I'm pretty sure Alex does playtesting at different points in the game, from the tutorial all the way to the end. Which is probably why the more he adds to the game, the longer it takes to test each time.
Sure, but I would expect it to be more along the lines of "is the player gaining hullmods at a good enough rate" or "is it too easy/hard for the player to get desired ships" not "does this particular fleet setup or that particular fleet setup work well enough" the way that I'm looking at fleet strategies for the endgame.
As for capstones, the only ones that look like primary material are Systems Expertise in Combat (for some ships only), Support Doctrine in Leadership (but needs Leadership 8 if taking BotB too), Automated Ships in Tech, and Derelict Operations in Industry. Those have a certain... plan in mind. Otherwise, it looks like I should get BotB for its own sake (I guess what you call "primary capstone") and some of the vital lower tier Leadership along the way to BotB.
Eh actually I think pretty much most of them have a certain "plan in mind":
* Systems Expertise if your flagship has a system that you want to spam, otherwise it's likely (close to) useless.
* Missile Specialization if your flagship is missile-heavy, otherwise it's likely (close to) useless.
* Support Doctrine if your fleet has a significant amount of non-officered ships, otherwise it's likely (close to) useless.
* Neural Link if you're planning on running two flagships or switching to another flagship for whatever reason, otherwise it's likely (close to) useless. You might take it if you want a second ship to get your combat skills if you went combat-heavy I guess even if you don't switch.
* Automated Ships if you're planning on using Remnant ships or Derelict ships, otherwise it's useless.

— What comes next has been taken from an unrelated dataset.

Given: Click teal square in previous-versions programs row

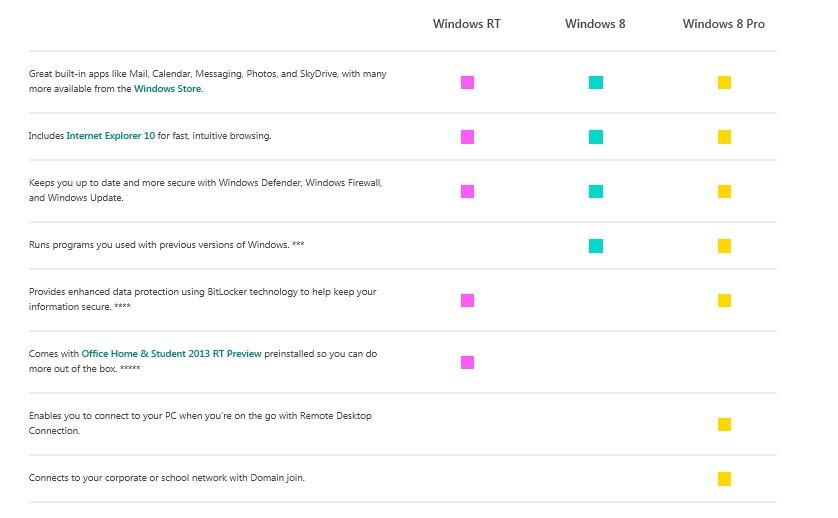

* Don't know about Hull Restoration because I don't use it, but from the looks of it it's for the early game when the player might want an alternate way to remove d-mods without spending money or something. But also likely (close to) useless if your fleet doesn't have trouble with dying.
* Derelict Operations if your fleet has d-mods, otherwise it's useless.
Basically all the capstones
except BotB push the fleet composition in a particular direction. BotB is the only one that's generally beneficial regardless of what fleet you have. And hence unless the player is trying to build the fleet in multiple directions and end up with not enough skill points, the player will generally take BotB. That's why it's so commonly used.